▸ EXERCISE GOAL: From the entries, filter out every line that lacks "России" and copy the rest.

▸ INFORMATION SHOWN:

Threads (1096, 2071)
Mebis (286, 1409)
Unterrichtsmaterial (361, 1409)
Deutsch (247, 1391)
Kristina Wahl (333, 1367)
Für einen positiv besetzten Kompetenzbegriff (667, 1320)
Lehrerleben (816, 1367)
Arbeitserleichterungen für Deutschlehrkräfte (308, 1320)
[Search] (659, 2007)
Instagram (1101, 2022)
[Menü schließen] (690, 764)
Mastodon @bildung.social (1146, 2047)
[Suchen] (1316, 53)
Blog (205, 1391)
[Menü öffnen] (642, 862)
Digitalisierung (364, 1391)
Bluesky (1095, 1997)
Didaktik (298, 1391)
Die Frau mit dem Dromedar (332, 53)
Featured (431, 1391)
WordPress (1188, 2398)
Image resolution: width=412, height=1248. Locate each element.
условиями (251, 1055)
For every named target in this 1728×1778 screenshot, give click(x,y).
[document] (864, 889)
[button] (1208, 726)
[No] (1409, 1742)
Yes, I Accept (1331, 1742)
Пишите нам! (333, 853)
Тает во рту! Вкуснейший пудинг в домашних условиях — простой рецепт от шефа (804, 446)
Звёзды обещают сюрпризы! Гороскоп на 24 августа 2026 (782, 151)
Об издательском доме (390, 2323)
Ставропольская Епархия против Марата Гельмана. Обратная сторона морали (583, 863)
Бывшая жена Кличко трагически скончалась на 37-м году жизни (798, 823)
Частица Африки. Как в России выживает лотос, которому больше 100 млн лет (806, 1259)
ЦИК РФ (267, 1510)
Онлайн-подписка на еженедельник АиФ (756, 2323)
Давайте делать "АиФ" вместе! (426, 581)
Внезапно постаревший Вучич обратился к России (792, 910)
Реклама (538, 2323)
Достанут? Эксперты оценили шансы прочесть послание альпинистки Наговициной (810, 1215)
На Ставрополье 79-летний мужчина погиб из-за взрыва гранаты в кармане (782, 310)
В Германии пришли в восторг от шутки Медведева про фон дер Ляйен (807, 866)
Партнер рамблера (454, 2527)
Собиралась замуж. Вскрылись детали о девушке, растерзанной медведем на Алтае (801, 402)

▸ EXPECTED ANSWER:
Частица Африки. Как в России выживает лотос, которому больше 100 млн лет (806, 1259)
Внезапно постаревший Вучич обратился к России (792, 910)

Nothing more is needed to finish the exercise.